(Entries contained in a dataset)

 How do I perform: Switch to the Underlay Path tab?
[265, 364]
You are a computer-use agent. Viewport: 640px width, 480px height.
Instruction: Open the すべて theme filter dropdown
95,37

• _Your instructions_: Copy the entries word for word, starting at the line that contains "You are a computer-use" and continuing through the last line of the entries.

• _Solution for this task_:
You are a computer-use agent. Viewport: 640px width, 480px height.
Instruction: Open the すべて theme filter dropdown
95,37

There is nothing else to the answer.